The positives of video visits with the oncologist? Patients had a few responses. Convenience was one (it's certainly easier to do this by phone rather than drive to the doctor's office or hospital, especially if the patient has trouble getting around). Anxiety was another -- sometimes just driving to the office can trigger some anxiety, and being at home might be more comfortable. COVID-19 was another positive for video visits -- no danger of catching it when you're in your home. And "provider preference" was another positive (I'd love to hear more about this, because I can see that as a negative, too, if "patient preference" is to go to see the doctor in person.)

So lots of positives.

Of course, there were some negatives as well.

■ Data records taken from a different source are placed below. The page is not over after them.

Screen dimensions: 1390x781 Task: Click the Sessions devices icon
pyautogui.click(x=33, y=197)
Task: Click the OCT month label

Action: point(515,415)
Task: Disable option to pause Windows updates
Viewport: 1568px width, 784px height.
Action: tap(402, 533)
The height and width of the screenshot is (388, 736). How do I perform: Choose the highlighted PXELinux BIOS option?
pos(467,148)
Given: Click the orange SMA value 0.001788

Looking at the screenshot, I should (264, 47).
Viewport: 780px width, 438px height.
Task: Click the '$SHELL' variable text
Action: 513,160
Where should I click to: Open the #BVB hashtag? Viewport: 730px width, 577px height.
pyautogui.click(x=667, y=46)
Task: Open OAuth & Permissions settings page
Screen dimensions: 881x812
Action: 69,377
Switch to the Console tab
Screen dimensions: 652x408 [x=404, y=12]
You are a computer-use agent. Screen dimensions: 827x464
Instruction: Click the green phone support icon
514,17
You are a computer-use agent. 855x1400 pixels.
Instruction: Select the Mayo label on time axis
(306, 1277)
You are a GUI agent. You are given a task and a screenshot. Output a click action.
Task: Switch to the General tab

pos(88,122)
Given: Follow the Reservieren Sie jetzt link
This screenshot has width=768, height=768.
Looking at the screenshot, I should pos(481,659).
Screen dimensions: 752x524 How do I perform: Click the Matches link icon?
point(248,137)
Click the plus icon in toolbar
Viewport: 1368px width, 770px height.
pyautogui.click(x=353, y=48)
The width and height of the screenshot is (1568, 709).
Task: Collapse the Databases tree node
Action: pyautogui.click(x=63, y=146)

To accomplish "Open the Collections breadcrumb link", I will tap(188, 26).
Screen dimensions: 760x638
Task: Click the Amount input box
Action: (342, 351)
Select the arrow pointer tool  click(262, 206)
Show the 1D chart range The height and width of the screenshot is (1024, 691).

These include "limitations in provider connection, physical examinations, and visit length." I assume "provider connection" means the kind of emotional connection that I talk about above, though it might also mean connecting to the technology, which could be an issue for many patients. The lack of a physical exam, it seems to me, is an emotional issue as much as a physical one. There is comfort in having a doctor feel my nodes and say "That thing you feel is nothing to worry about." And visit length is kind of a surprise for me, but maybe it shouldn't be. Many of us have had to spend time on zoom or other video platforms for work, and we're tired of it. Getting out of a meeting as soon as possible is always a goal for me. Maybe it is for some doctors as well?

An interesting note in the article abstract -- when it comes to getting bad news, the patients' opinions were mixed. Some preferred a video visit because it was private, immediate, gave time to process the news, and allowed family members to be nearby for comfort. But other patients wanted to be in-person with the doctor, to get face-to-face support, written instructions, and referrals. (Personally, I wanted the news about my diagnosis right away, and it was frustrating when I had to get a phone call telling me to come in to the office a few hours later. I think I'd be OK with getting the news by telemedicine.)

The conclusion from the researchers? Doctors need to understand each individual patient's needs and desires when it comes to telemedicine. That sounds right -- we all have different needs, and sometimes our needs change. 

My fear is that, in trying to understand patients' needs, doctors (or insurance providers) don't use what they learn to push people into something they don't want.

As always, it's important that patients stand up for themselves and make their needs known. "Provider preference" is important, but patient preference needs to some first.